What pinions do you guys normally use for racing? Don't want to buy something that I'll never use!


----------



## tommckay (Sep 26, 2001)

I use the stock 18 tooths and 66 tooth spur, I tried gearing down a tooth once to see if I got a little more oomph off the corner, but switched back becaust I lost too much (just a tad) speed.


----------



## CaseyDDR (Mar 18, 2003)

where can you get the carbon fiber chassis for the emaxx?


----------



## tommckay (Sep 26, 2001)

didn't know they made one. Or are you talking about aftermarket stuff?


----------



## CaseyDDR (Mar 18, 2003)

its an aftermarket chassis made by gorilla(?) greatly lightens the emaxx for stock running.


----------



## smojoe (May 17, 2002)

CaseyDDR said:


> where can you get the carbon fiber chassis for the emaxx?


xtreme racing makes the carbon fiber chassis for the emaxx. it can be found at www.xtremercracing.com . oh, and gorilla (maxx) makes a similar aluminum version of it.


----------



## CaseyDDR (Mar 18, 2003)

smojoe said:


> xtreme racing makes the carbon fiber chassis for the emaxx. it can be found at www.xtremercracing.com . oh, and gorilla (maxx) makes a similar aluminum version of it.
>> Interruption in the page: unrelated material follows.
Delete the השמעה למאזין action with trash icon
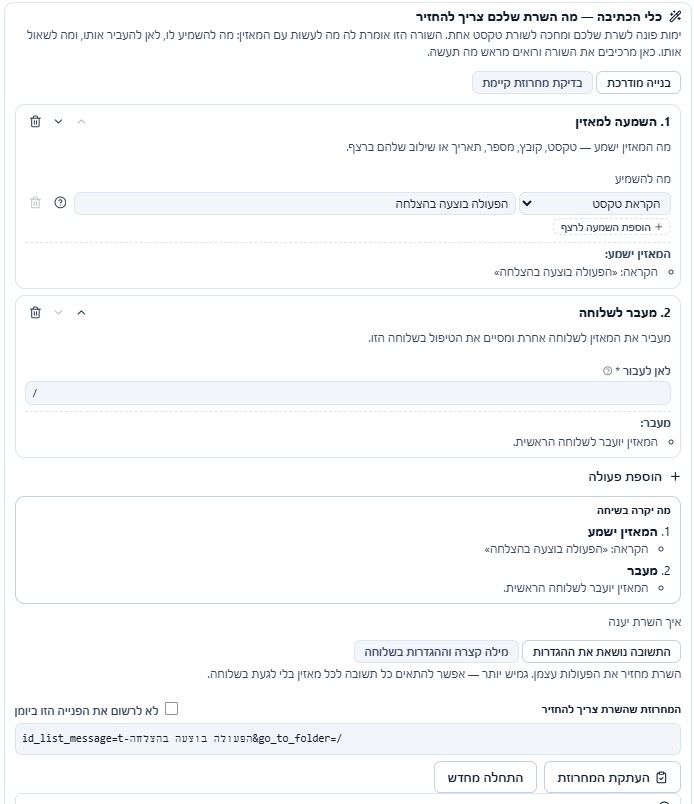694x804 pixels. [x=35, y=122]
where could i find the gorilla maxx chassis?


----------



## tommckay (Sep 26, 2001)

Look back a few pages in this thread, they posted a link to it.


----------



## CaseyDDR (Mar 18, 2003)

tommckay said:


> Look back a few pages in this thread, they posted a link to it.


cant find it.


----------



## smojoe (May 17, 2002)

www.gorillamaxx.com

its the chassis im going to give to myself for my b-day


----------



## disruptor10 (Oct 2, 1998)

that is freakin sweet ! A little pricy but nice ! Now that extreme chassis looks nice and light also./i cant wait to get my e maxx


----------



## CaseyDDR (Mar 18, 2003)

welp guess im not getting that carbon fiber chassis now...


----------



## SilverEvader (Oct 23, 2001)

*Emaxx Listing in For Sale / Trade*

Just thought I'd let yall know I have listed my E-maxx FS/T.


----------



## guver (Jul 31, 2002)

*widemaxx differences*

I'm new at the e-maxx thing, what are the major differences between the widemaxxemaxx and the original e-maxx? Like the suspension arms are the only thing that I know of. Any other major parts?
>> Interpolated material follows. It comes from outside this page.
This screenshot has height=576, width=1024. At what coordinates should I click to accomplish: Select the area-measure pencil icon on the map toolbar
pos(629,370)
I'm thinking or getting a 1 year old emaxx and just getting the proline kit would that be about the same as a new truck as far as specs go?


----------



## SilverEvader (Oct 23, 2001)

*Proline VS. New Widemaxx*

The arms are deinately different. I believe that the old emaxx with the Proline suspension is just a hair wider. I know that the newer Emaxx comes with a new 14.4V EVX ESC. The older version came with a very troublesome 12V ESC, Traxxas did do a replacement. All of the troubles I have heard of have been with the ESC. If you cut of the Tamiya style plugs it will void any warranty. I believe one other difference is in the shock mounting for different ride heights and suspension travel. Lower and wider = more stable (less roll).

One thing to watch out for on older used and/or abused Emaxx is twisted drive shafts, they all twist sooner or later (sooner if they have mod motors). A used newer WideMaxx would be your best bet IMHO.


----------



## hankster (Jan 1, 1998)

Woohoo... got my E-Maxx today... gettin' ready to do some racin'!


----------



## disruptor10 (Oct 2, 1998)

me too hank i got mine on saturday,cant wait to crank here up and let her rip................finally!!!!!!!!!!!


----------



## tommckay (Sep 26, 2001)

hankster said:


> Woohoo... got my E-Maxx today... gettin' ready to do some racin'!


Wouldn't this be more accurate??......"Woohoo... got my E-Maxx today... gettin' ready to do some chasin'!"
:lol: :lol:


----------



## hankster (Jan 1, 1998)

Maybe in YOUR dreams!!!!


----------



## Bill (Oct 18, 2002)

I'm about to become apart of a Emaxx pit crew. Should be ordering one soon for my son. 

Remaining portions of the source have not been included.